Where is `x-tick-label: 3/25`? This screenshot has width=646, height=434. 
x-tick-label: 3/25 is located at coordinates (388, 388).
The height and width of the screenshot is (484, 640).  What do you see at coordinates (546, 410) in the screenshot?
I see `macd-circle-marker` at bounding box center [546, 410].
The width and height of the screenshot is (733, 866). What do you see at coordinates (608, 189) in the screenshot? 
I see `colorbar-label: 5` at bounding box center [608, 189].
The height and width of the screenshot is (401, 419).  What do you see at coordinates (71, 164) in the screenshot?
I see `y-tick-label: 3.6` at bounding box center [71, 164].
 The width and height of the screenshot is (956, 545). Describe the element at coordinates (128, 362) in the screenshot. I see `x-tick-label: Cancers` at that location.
+++
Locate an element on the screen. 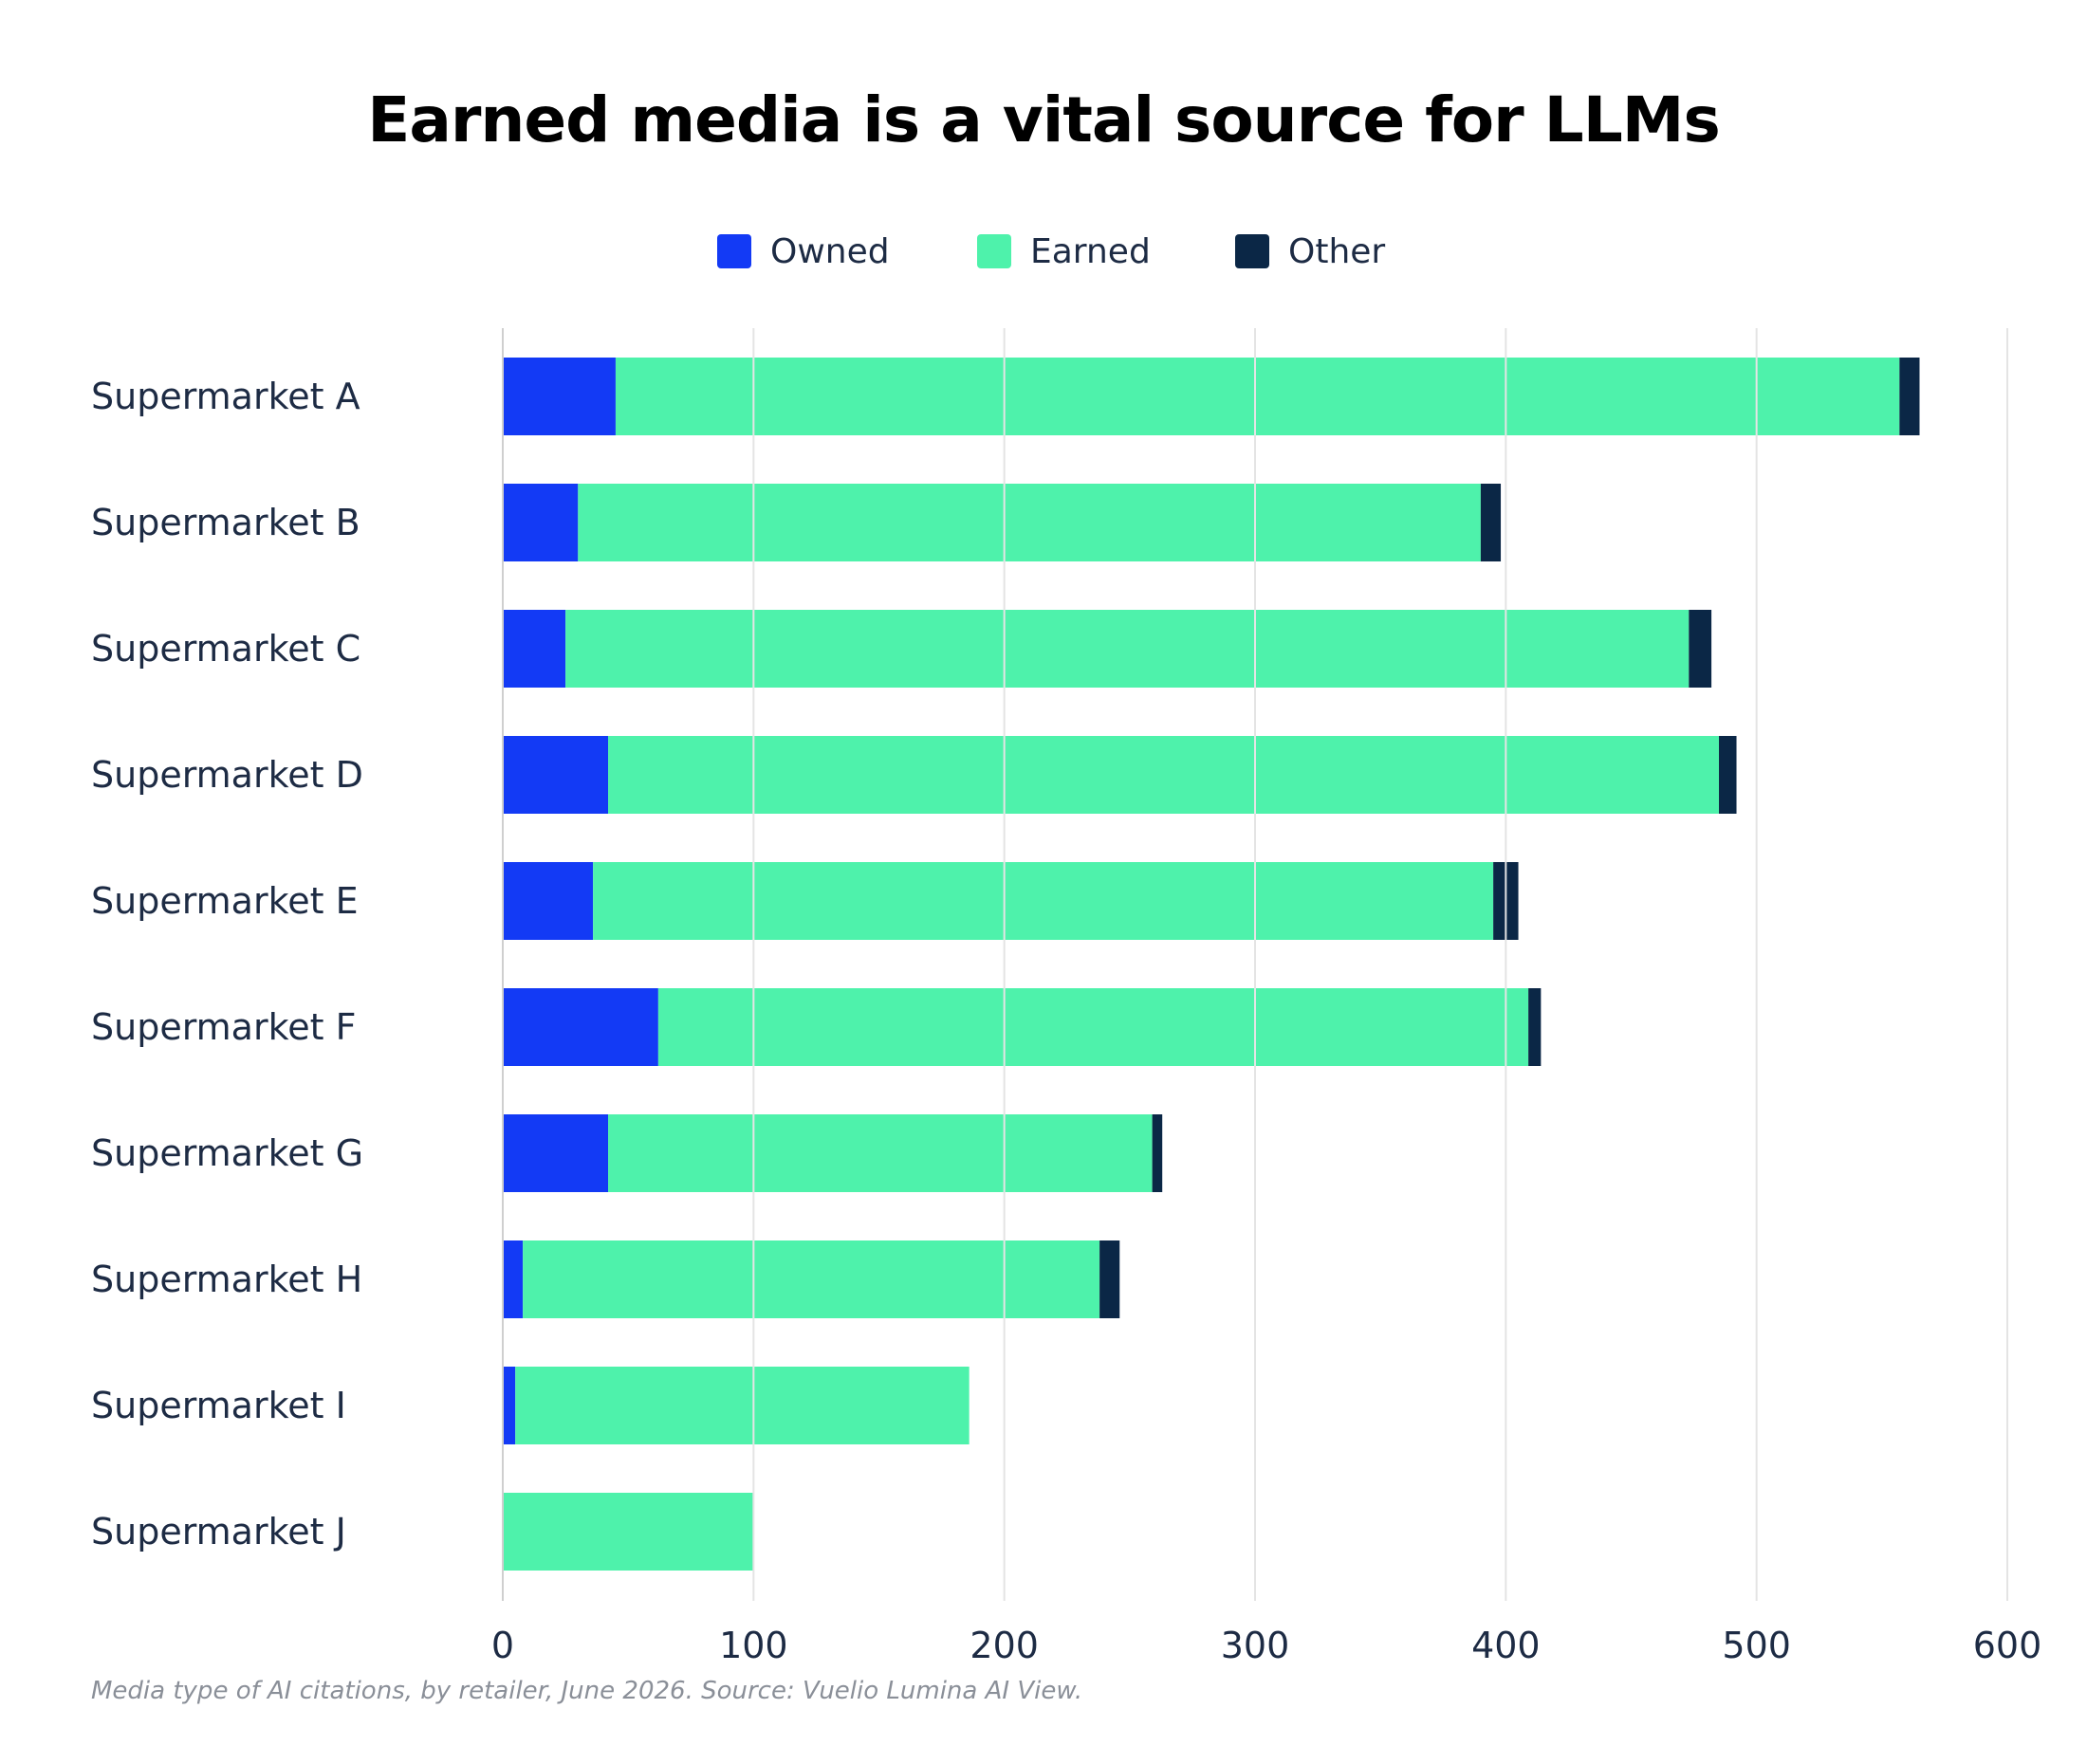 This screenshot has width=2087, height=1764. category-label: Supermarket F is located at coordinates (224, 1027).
+++
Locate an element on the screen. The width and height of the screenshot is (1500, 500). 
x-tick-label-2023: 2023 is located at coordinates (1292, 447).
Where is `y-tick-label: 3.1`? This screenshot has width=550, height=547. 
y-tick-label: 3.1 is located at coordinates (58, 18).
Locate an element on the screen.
+++
*Try it:* Copy out the records from the line with "The height and width of the screenshot is (401, 419)." up to and including the line with "The width and height of the screenshot is (956, 545).", word for word.

*Exercise answer:*
The height and width of the screenshot is (401, 419).  What do you see at coordinates (71, 164) in the screenshot?
I see `y-tick-label: 3.6` at bounding box center [71, 164].
 The width and height of the screenshot is (956, 545). Describe the element at coordinates (128, 362) in the screenshot. I see `x-tick-label: Cancers` at that location.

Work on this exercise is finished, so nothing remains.